§ Directions for this task
Based on the entries below, how many lines contain the word "dimensions"? Respond with only the number.

─── Records for processing ───

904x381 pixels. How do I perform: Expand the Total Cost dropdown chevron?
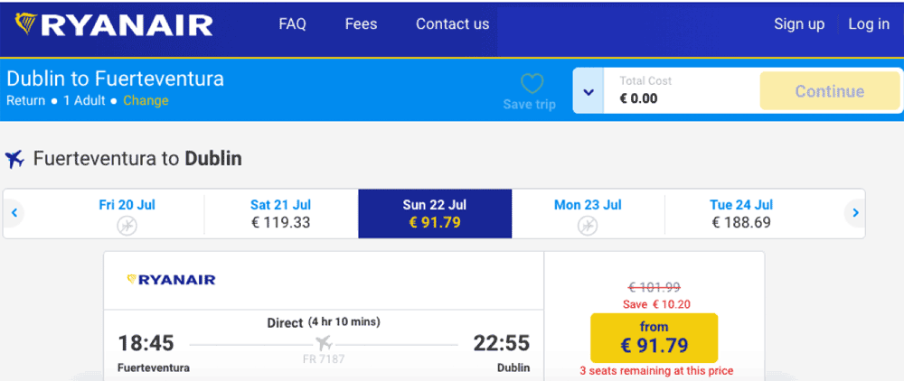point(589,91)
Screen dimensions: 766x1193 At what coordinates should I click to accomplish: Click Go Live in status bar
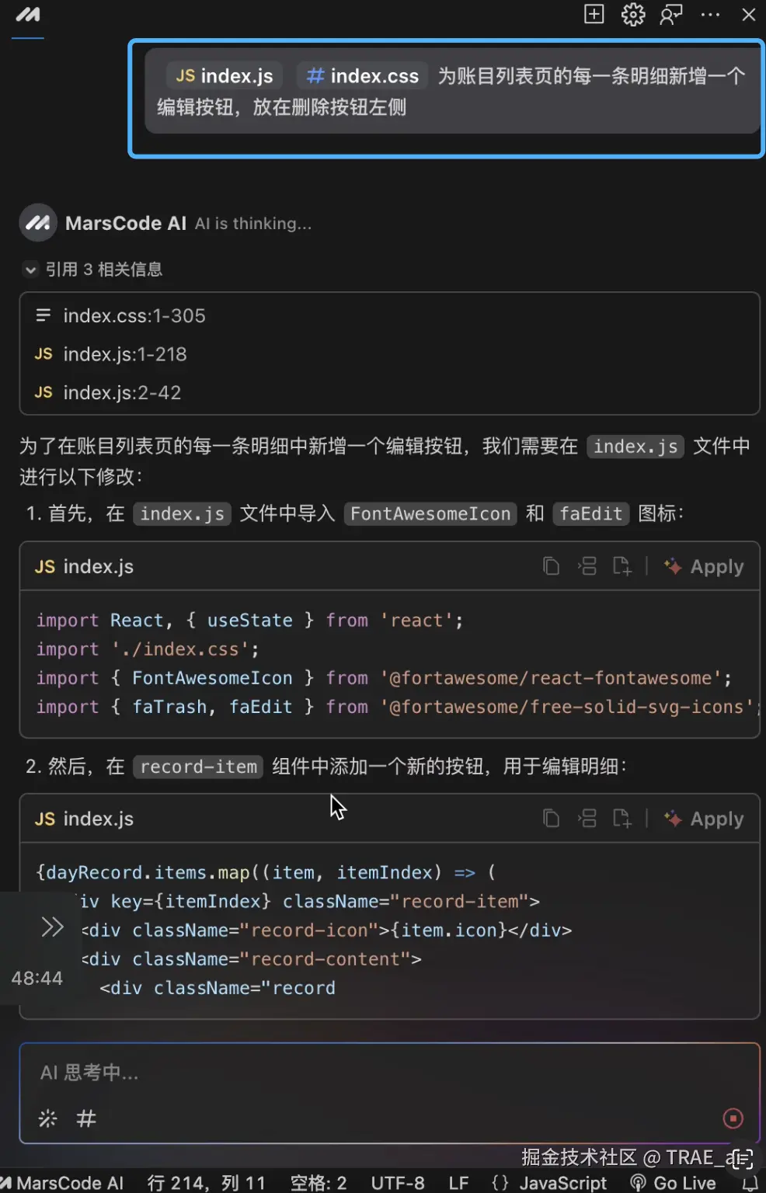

───
─── Records for processing ───

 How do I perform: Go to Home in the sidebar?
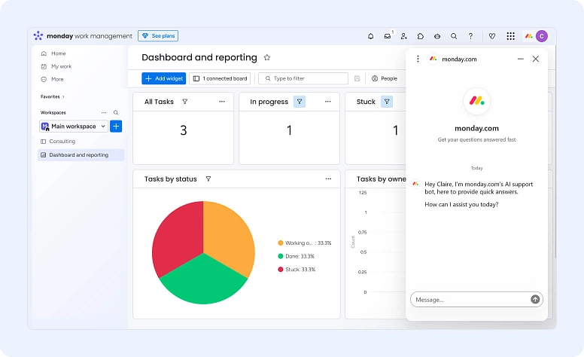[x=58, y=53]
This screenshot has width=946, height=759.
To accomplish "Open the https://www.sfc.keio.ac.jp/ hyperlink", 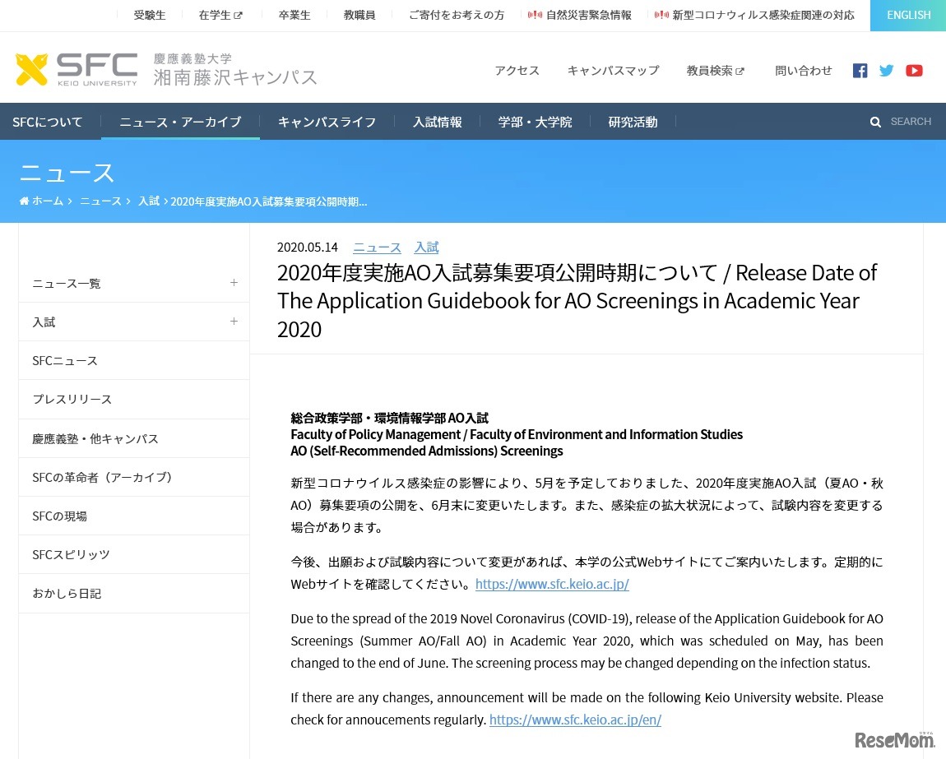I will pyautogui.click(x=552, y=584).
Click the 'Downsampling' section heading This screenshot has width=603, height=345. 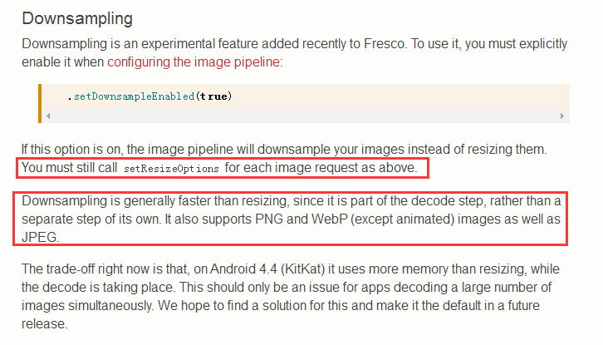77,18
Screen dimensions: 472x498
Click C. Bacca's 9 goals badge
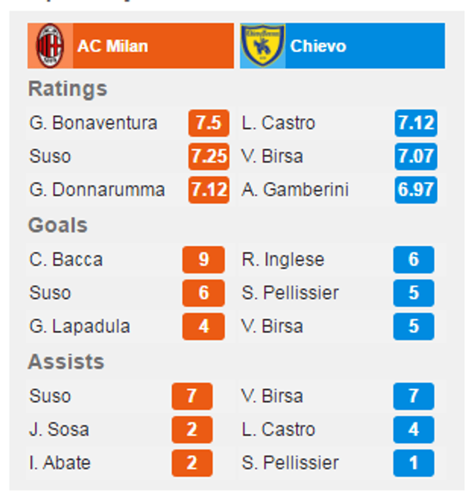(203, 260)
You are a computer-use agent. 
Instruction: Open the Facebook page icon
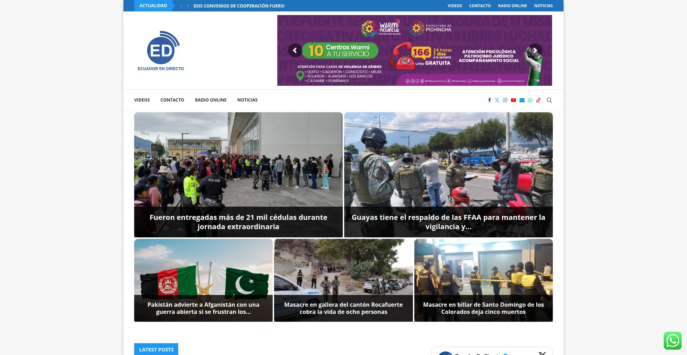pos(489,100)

───
─── Records for processing ───

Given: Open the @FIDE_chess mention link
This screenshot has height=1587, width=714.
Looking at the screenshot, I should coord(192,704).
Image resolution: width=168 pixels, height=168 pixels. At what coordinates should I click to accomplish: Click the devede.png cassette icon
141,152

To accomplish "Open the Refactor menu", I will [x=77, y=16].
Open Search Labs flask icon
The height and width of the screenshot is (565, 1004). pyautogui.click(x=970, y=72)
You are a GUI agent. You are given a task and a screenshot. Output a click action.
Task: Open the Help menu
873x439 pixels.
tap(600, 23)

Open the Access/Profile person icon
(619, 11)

───

§ Answer box
2